L’arte può riunire le persone, intorno alle aperture delle gallerie, agli eventi e alle discussioni. C’è l’idea che le comunità create dall’arte possono avere un potenziale politico, e che di conseguenza artisti e curatori dovrebbero lavorare per creare e rafforzare le comunità artistiche.

Arte e comunità politica: un’introduzione

Le pubblicazioni d’arte e le gallerie hanno aperto le loro porte al pubblico all’indomani dell’elezione di Trump, allo stesso modo in cui le case editrici (come Verso Books) hanno mostrato una rinnovata energia e urgenza nell’organizzare eventi. Si potrebbero citare numerosi esempi, ma gli eventi e-flux a New York – compreso il doppio lancio di libri sulle macchine e sull’intersoggettività a dicembre – hanno comportato discussioni particolarmente esplicite sul valore della comunità artistica per i progetti politici.

Le università statunitensi

Anche i dipartimenti artistici delle università si sono mobilitati, e forse sono stati più disposti a parlare in termini esplicitamente ideologici: un caso interessante è il simposio di un giorno della New York University a dicembre su “Sense of Emergency: Politics, Aesthetics, and Trumpism’, organizzato da Andrew Weiner, che ha riunito attivisti, teorici dell’arte, artisti e altri.

Facciamo qualche distinguo

Sono necessarie alcune note su questo impulso verso la costruzione di comunità. C’è il rischio che la corsa alla costruzione di collettivi avvenga senza lo sviluppo di un quadro di riferimento per la comprensione di eventi o azioni, e senza una sufficiente riflessione critica su chi è incluso all’interno della ‘comunità’ e chi è escluso.

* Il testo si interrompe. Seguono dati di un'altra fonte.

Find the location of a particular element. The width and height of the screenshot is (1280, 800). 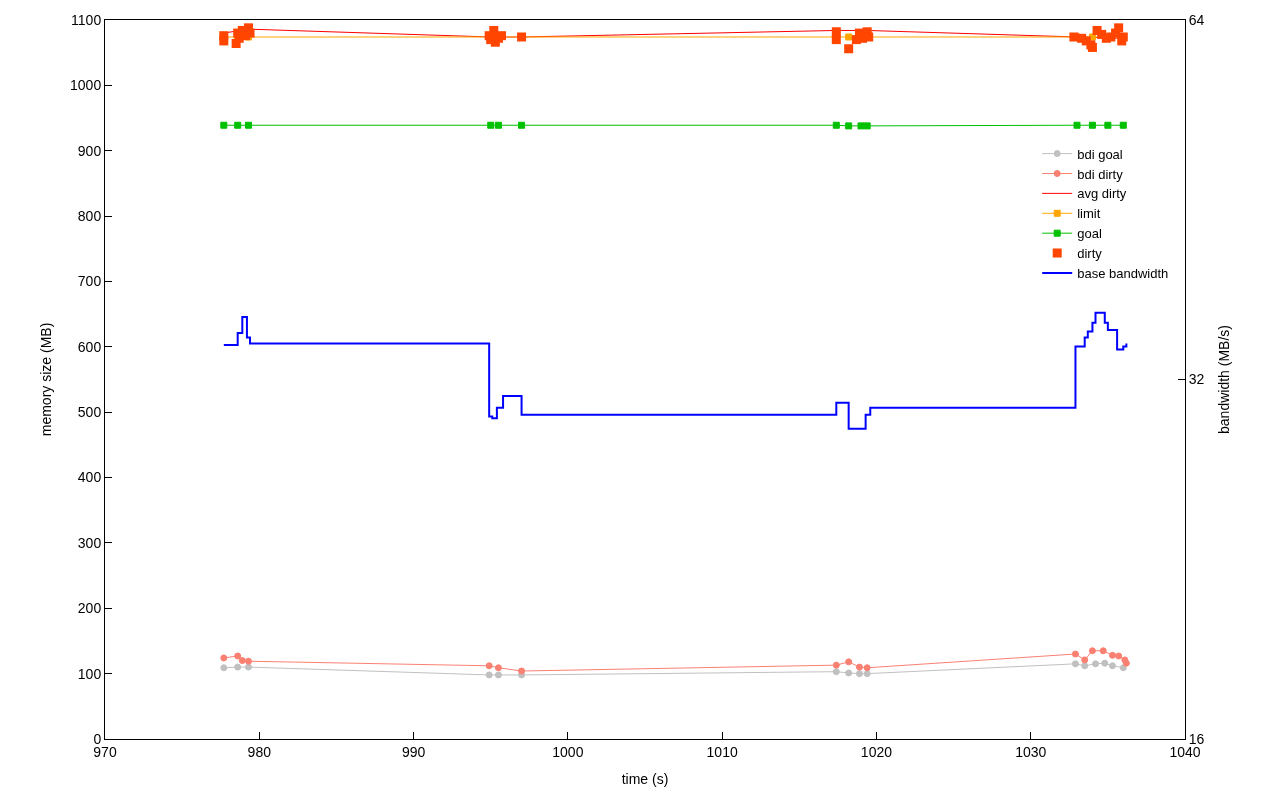

x-tick-label: 1000 is located at coordinates (568, 752).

In un brillante saggio pubblicato su thetowner.com dopo l’elezione di Trump, Elvia Wilk invita coloro che lavorano nell’arte contemporanea – molti dei quali fanno parte della “famigerata classe culturale internazionale” – a porsi queste domande critiche. “Abbiamo bisogno di costruire e mantenere reti di sostegno”, scrive Wilk.

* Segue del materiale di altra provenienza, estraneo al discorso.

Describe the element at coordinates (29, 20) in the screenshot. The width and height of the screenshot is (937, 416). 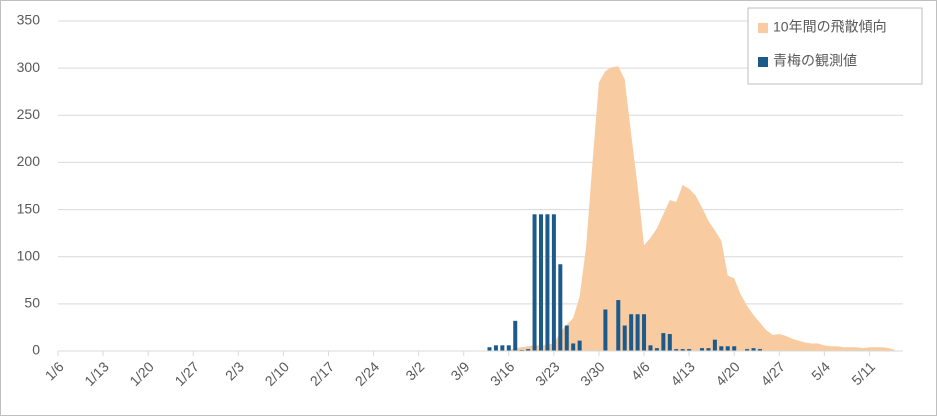
I see `y-tick-label: 350` at that location.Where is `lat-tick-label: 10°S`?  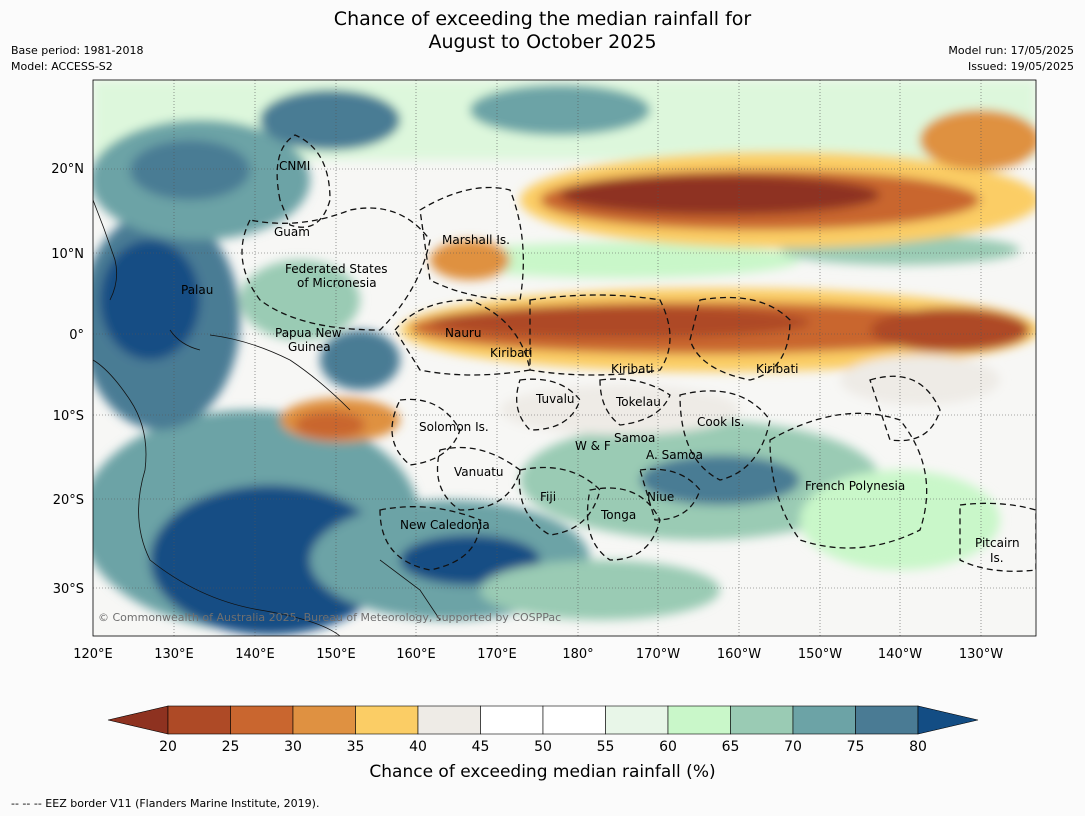
lat-tick-label: 10°S is located at coordinates (68, 416).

Tuttavia, continua, “se stiamo facendo riunioni su ciò che possiamo fare, dovremmo prima di tutto usarle per discutere su chi siamo.

Quali voci mancano nei nostri spazi? Più avanti nel saggio commenta l’esclusiva mancanza di radici di gran parte della comunità artistica: “Esistiamo in sacche di aree per lo più urbane, e queste sacche si collegano direttamente ad altre sacche tramite viaggi e wifi, con un insieme spesso uniforme di principi culturali e gerarchie che si estendono attraverso di esse”. Ritornerò su alcune di queste contraddizioni della comunità artistica più avanti, quando si discuterà della complicità dell’arte nell’oppressione.
Se queste conversazioni critiche vengono avviate nello stesso momento in cui si cerca di consolidare la comunità, sembrerebbe che incontri del tipo descritto possano essere interventi politici significativi, nel nostro mondo di capitalismo avanzato il cui obiettivo rimane – nelle parole di Guy Debord – “ristrutturare la società senza comunità”.

Per lo meno, se gli eventi e le discussioni possono essere organizzati in uno spirito di calore e di solidarietà, potremmo vedere il sorgere di quella comunità a cui Giorgio Agamben alludeva una volta in modo ellittico.